And of course we’re filming them with the shoes on that we’re selling them, we’re filming them in racing flats, we’re filming them in Five Fingers and we’re filming them barefoot. Some combination. And it becomes really obvious really quick to the point where, look, people run pretty great without shoes on. They run pretty decent in Five Fingers.
Steven Sashen:
Some change.
Golden Harper:
Some change, but not tons. And then we’re filming them with the shoes on and we’re kind of starting to do this thing where we’re like…
Steven Sashen:
Oh, no.
Golden Harper:
And the comment was, “I don’t know if we’re really helping people here.” That was this moment of like, “Oh, no.” And it was this idea that the shoes we’re selling people are physically changing the way they move. And now the way I actually talk about this with people is, modern shoes have fundamentally changed how we move as a species.
Steven Sashen:
At least in the West. Anyone wearing them.
Golden Harper:
Yes.
Steven Sashen:
Yeah.
Golden Harper:
Anyone wearing modern shoes, it’s changed the way we as a species move. So, for example, you can go watch any movie pre 1960. People walk a certain way that they don’t anymore. People run a certain way that they don’t anymore in general. The only people that walk and move like the people pre 1960s are the people that don’t wear shoes or don’t wear elevated heels. And if you’re listening, you may not understand this. Most people I talk to think their shoes are flat, and they think their shoes have a wide toe box. And the reality is 99% of all shoes on the market have an elevated heel, and the mid-sole is almost always twice as thick in the heel as it is in the forefoot. And the toe box is tapered, meaning that the big toe gets bent in and the pinky toe gets bent in. You’re fundamentally dislocating your first metatarsal, anytime you put a shoe on. 99% of all shoes, and so people are literally moving differently as a result. And we’re just going back-
Steven Sashen:
Yeah, we’re going back-
Golden Harper:
65 years right now is all-
Steven Sashen:
That’s it.
Golden Harper:
That’s it.
Steven Sashen:
Do you know the writer David Sedaris?
Golden Harper:
I don’t know if I do.
Steven Sashen:
It’s okay. He spent a lot of time living in France, and he said, my French friends tease me that I walk like an American. And finally I said, “What does that mean?” They said, “You throw your legs in front of you.” And if you’ve got a higher heel and you basically have to lean back to accommodate, the only thing you can do is throw your legs in front of you. And there they wear a lot of flatter shoes. My line is, if you want to see people who have really good walking form in particular, go to anywhere where they also don’t have indoor plumbing.
Golden Harper:
Yeah. Yeah, that’ll do it.
Steven Sashen:
Okay. So, you had the holy crap moment of, we’re not necessarily helping people, we’re seeing that shoes are making this difference. And then are we still in chapter three or are we onto chapter four?
Golden Harper:
I think we’re moving there.
Steven Sashen:
Okay.
Golden Harper:
So it was at this point I was like, “Why?”
Steven Sashen:
Okay, now we’re there. That was the cliffhanger for chapter four.
Golden Harper:
Right. So, what about these shoes that we’re selling is causing people to move differently and run poorly. What is causing them to basically land out in front of their body on a forward traveling lake instead of landing underneath a bent knee on a backward traveling lake? And it’s the difference between jamming all that impact up into your joints, or if you’re doing it right, you’re landing underneath this bent knee and you’re using this big three foot spring to absorb impact.
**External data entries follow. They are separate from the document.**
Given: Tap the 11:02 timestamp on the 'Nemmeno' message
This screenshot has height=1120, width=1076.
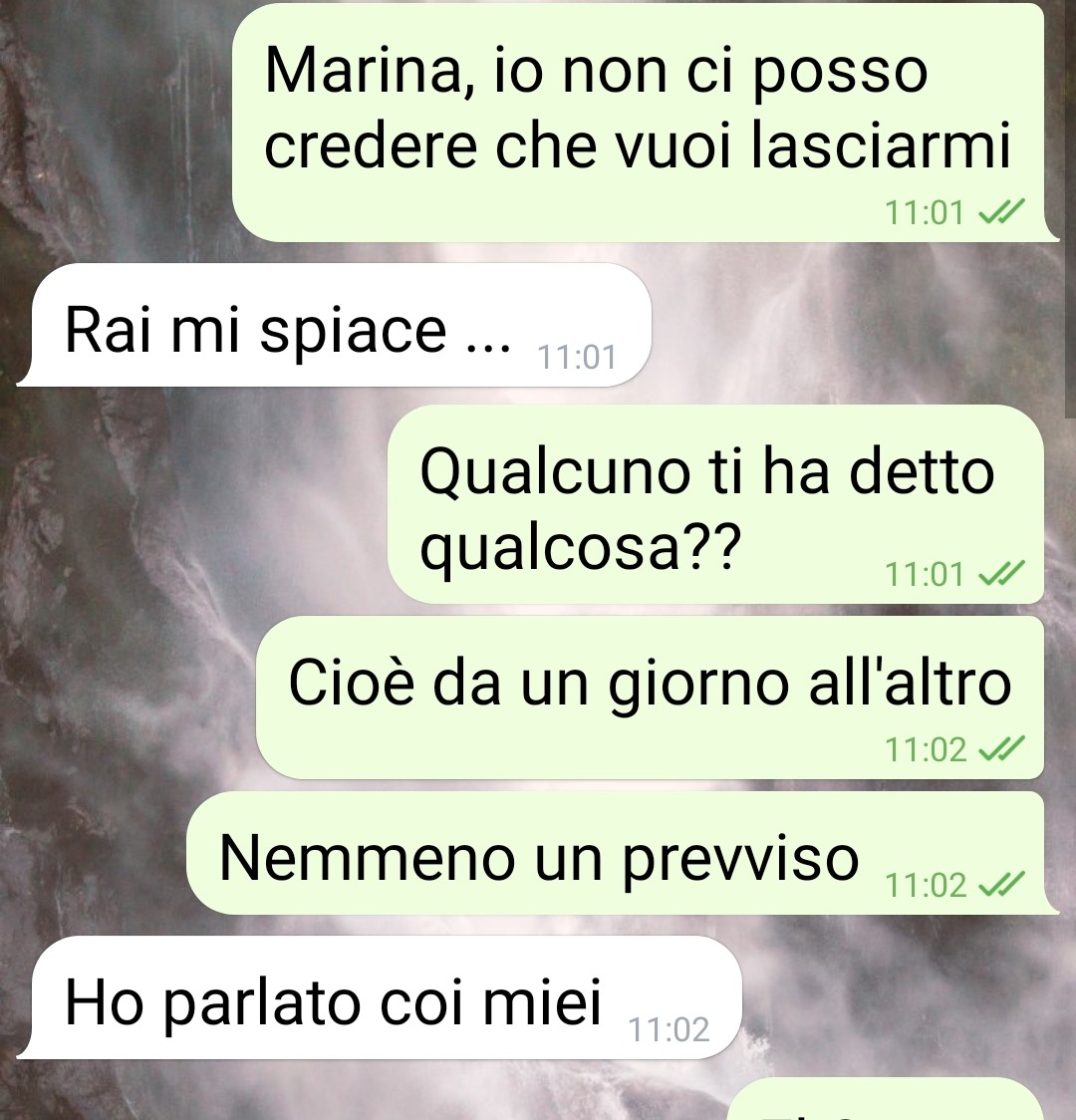Looking at the screenshot, I should tap(926, 886).
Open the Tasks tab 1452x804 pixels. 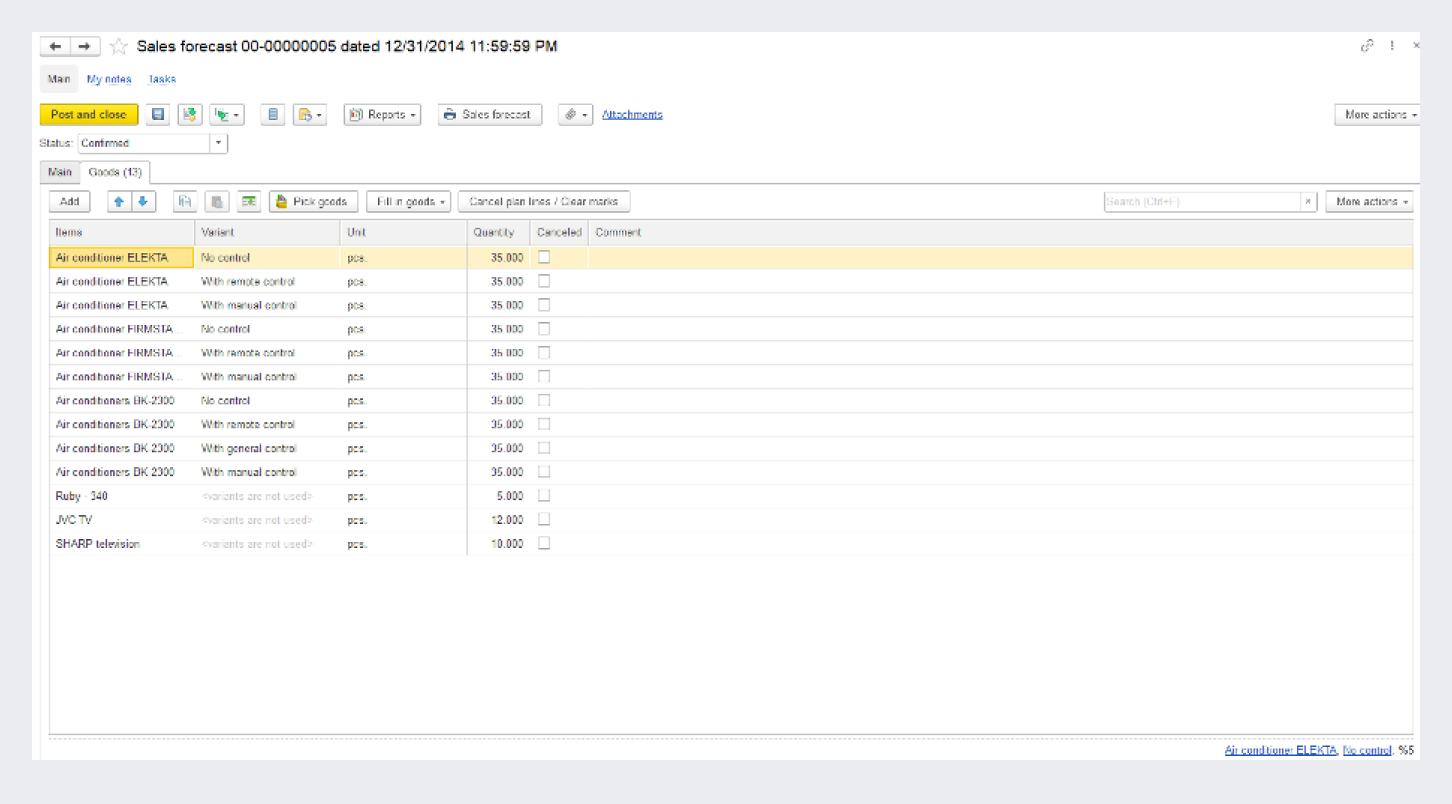162,79
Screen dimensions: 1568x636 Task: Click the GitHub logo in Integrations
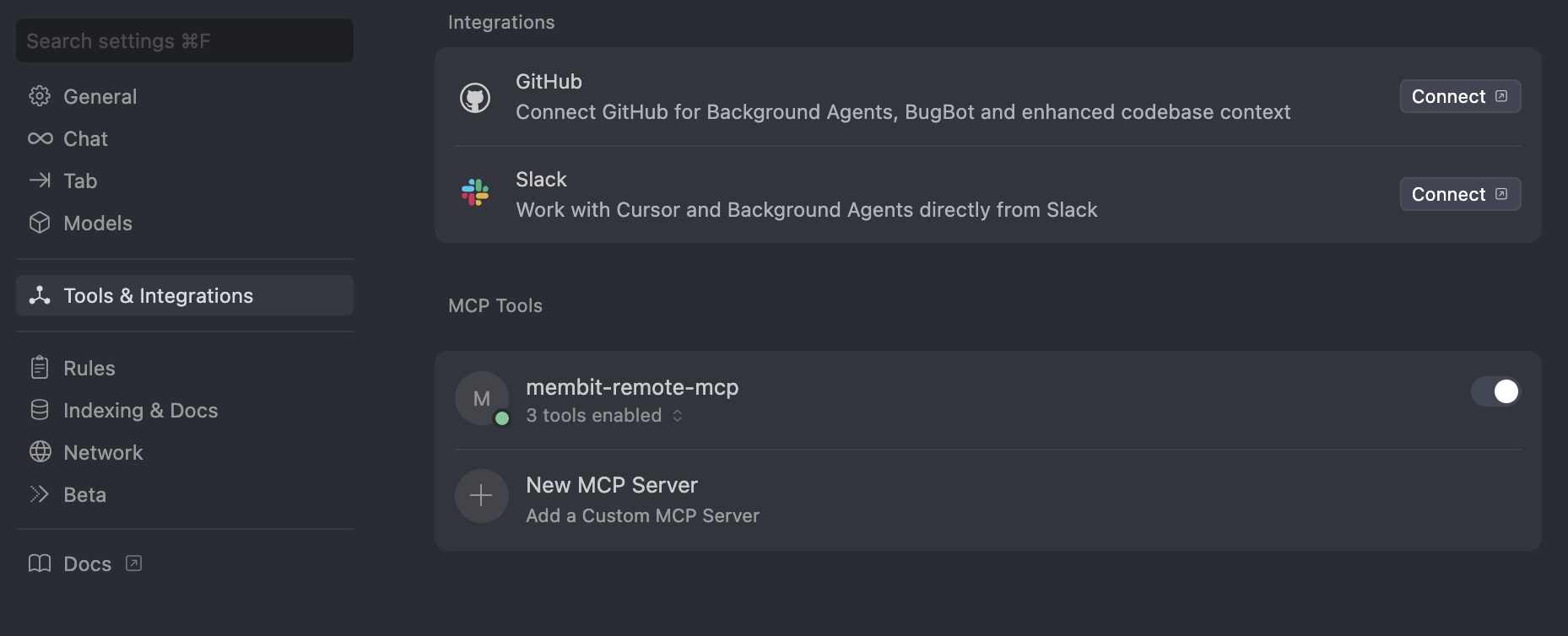pyautogui.click(x=475, y=96)
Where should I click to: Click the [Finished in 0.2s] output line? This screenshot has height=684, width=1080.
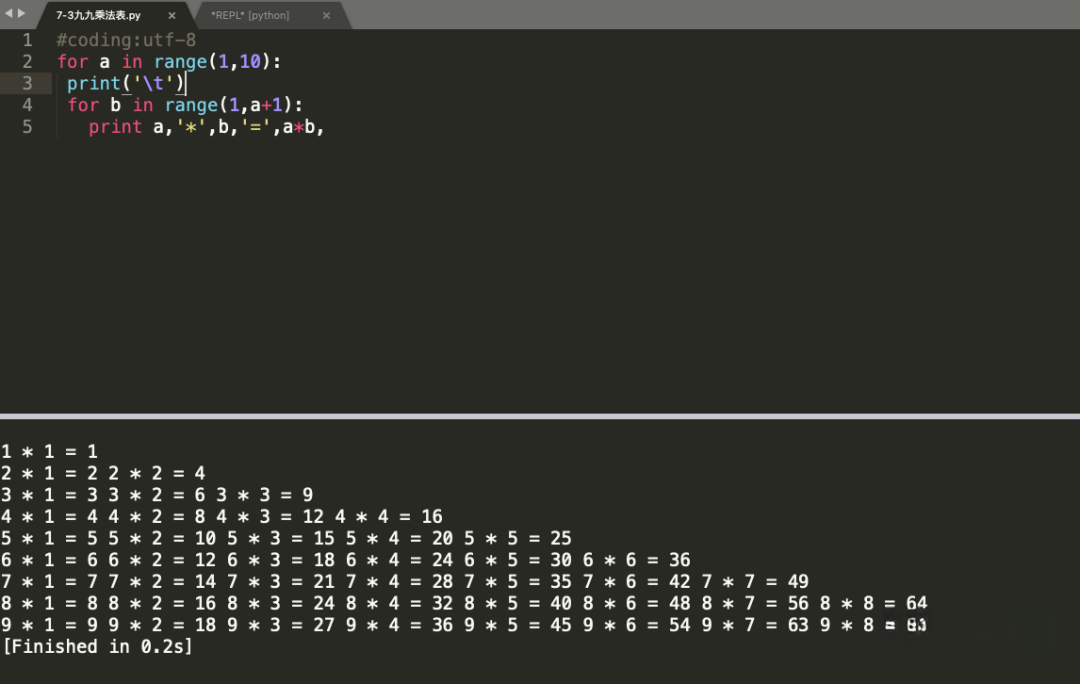click(97, 647)
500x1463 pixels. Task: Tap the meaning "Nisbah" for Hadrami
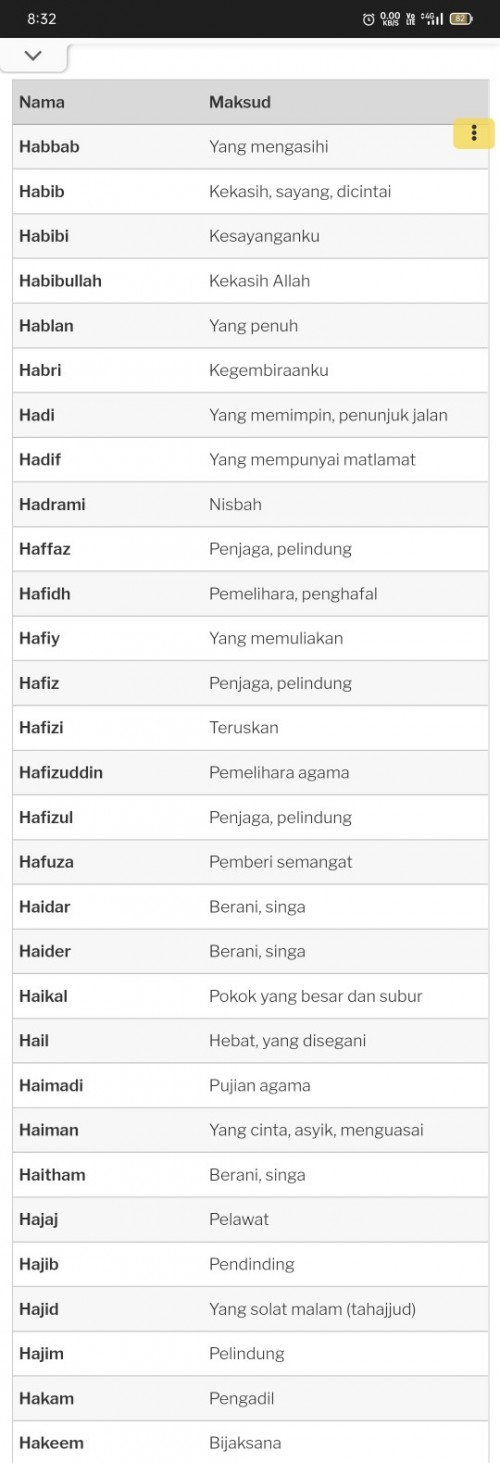coord(235,504)
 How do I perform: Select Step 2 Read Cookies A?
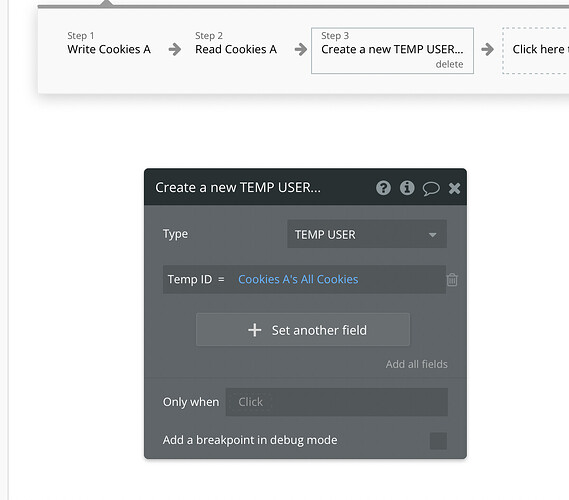pos(236,44)
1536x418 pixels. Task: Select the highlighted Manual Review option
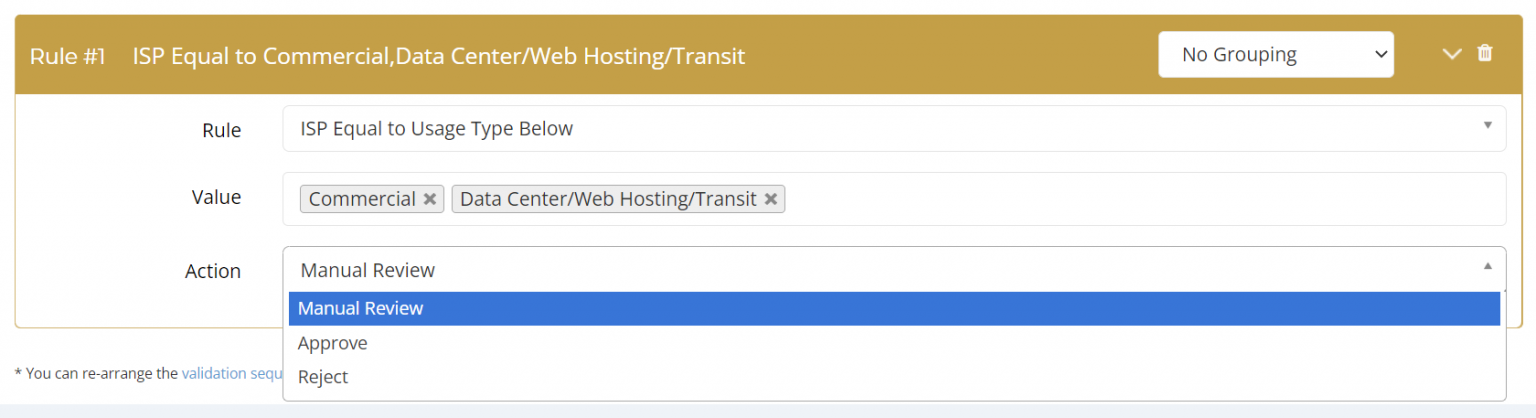click(894, 309)
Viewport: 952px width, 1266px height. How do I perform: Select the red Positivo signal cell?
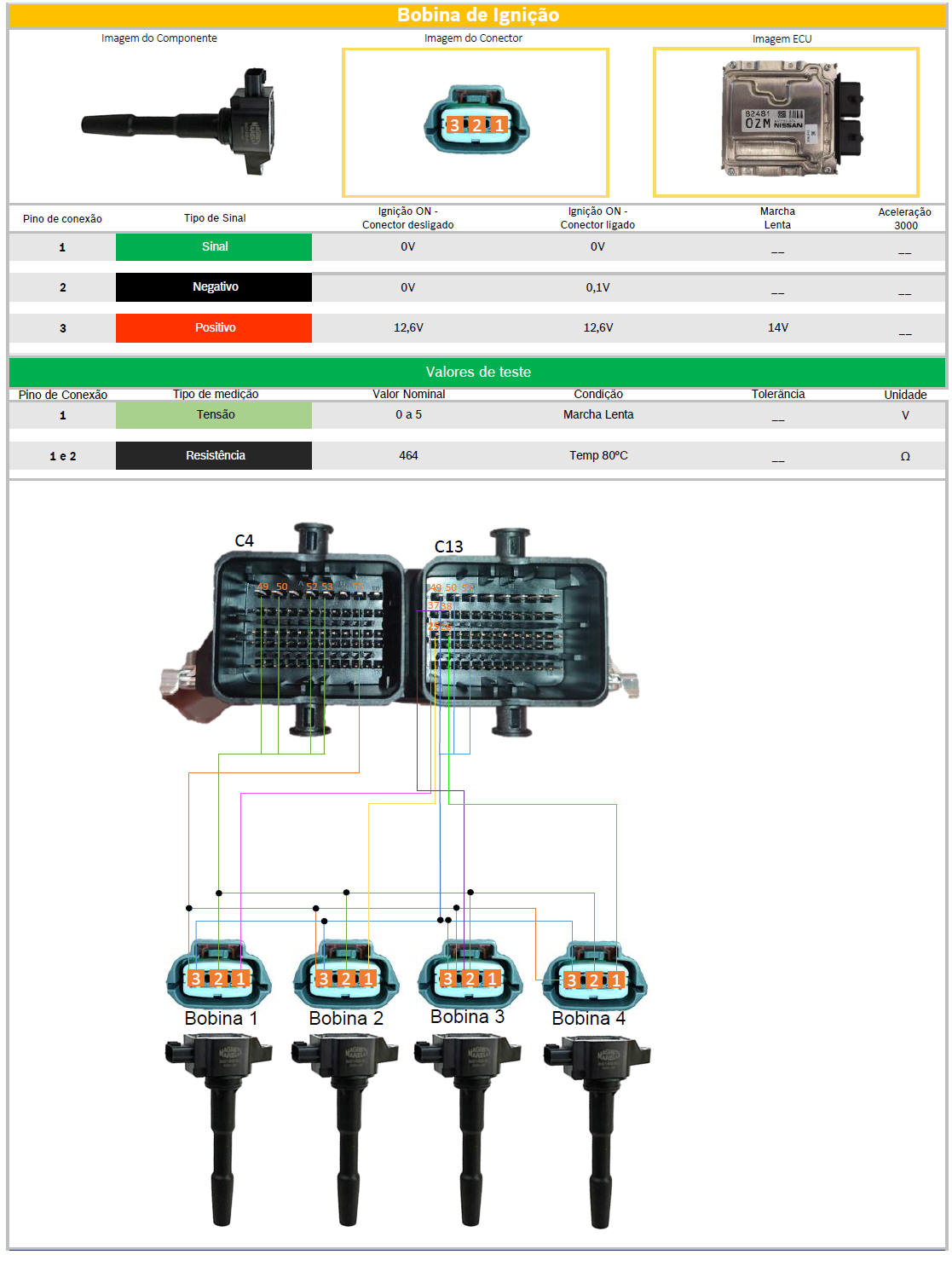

And, again, why? And so, I started just filming, and we started looking at how shoes were built. Drop was not a term back then. I invented it. And I got looking at the shoes, and none of this was published at the time.
Steven Sashen:
This is what year?
Golden Harper:
This is 2008. Early 2008.
Steven Sashen:
Oh, wow. Interesting timing is we’re going to find out.
Golden Harper:
Yeah, exactly. And so I start looking at the shoes and I start weighing them and I find out the shoes are all heel heavy. If you balance a shoe in half, the back half of the shoe just always cranks off the back. It’s much heavier in the back half of the shoe, and all the cool stuff’s in the heel of the shoe. We had grid, we had gel, we had air, we had-
Steven Sashen:
Springs.
Golden Harper:
Springs, all the stuff. It’s all in the heel of the shoe basically. And then also shoes have these plastic heavy heel counters in the back. There’s structure to keep your foot from moving and doing things that it’s “not supposed to do.”
Steven Sashen:
Well, structured… No, designed to do that. That doesn’t mean they do that.
Golden Harper:
No, they don’t do that. It just looks like they do that. And that’s a great important distinction that we know and didn’t know at the time. So, my first thought is, we watched the foot come out in front of the body, and let’s see if I can demonstrate this on the camera here. But as the foot comes out in front of the body-
Steven Sashen:
And you have to describe it for people.
Golden Harper:
Generally speaking, when you say barefoot, the foot kind of moves like this, right? And the foot lands relatively parallel with the ground, but when I was filling people in the shoes I was selling them, what we’d see is that the foot comes out in front of the knee, the heel drops and the toes pop up more in the air. And then as the foot comes down, because it’s thicker in the back half of the shoe, it would catch the ground two to three inches further out in front of the body before the foot could get underneath the knee. And so that was the distinction I was seeing is like, “Okay, so the weight of the shoe being heavier in the back half is actually causing a little bit more dorsiflexion perhaps.”
Steven Sashen:
I mean, I wonder if it’s the weight or just simply… This is going to be a weird story. So, we’re moving forward in time, a couple years, not that many. And I give Dan Lieberman from Harvard who we will mention in a few months, I’m sure. I give him a pair of our sandals, and a little while later I asked him what he thought. He said, “I’m getting proprioceptive information that these things are dangerous.” And I said, without missing a beat, “No, you’re not.” And the people around him were sort of aghast that I had just criticized the preeminent researcher and whatever.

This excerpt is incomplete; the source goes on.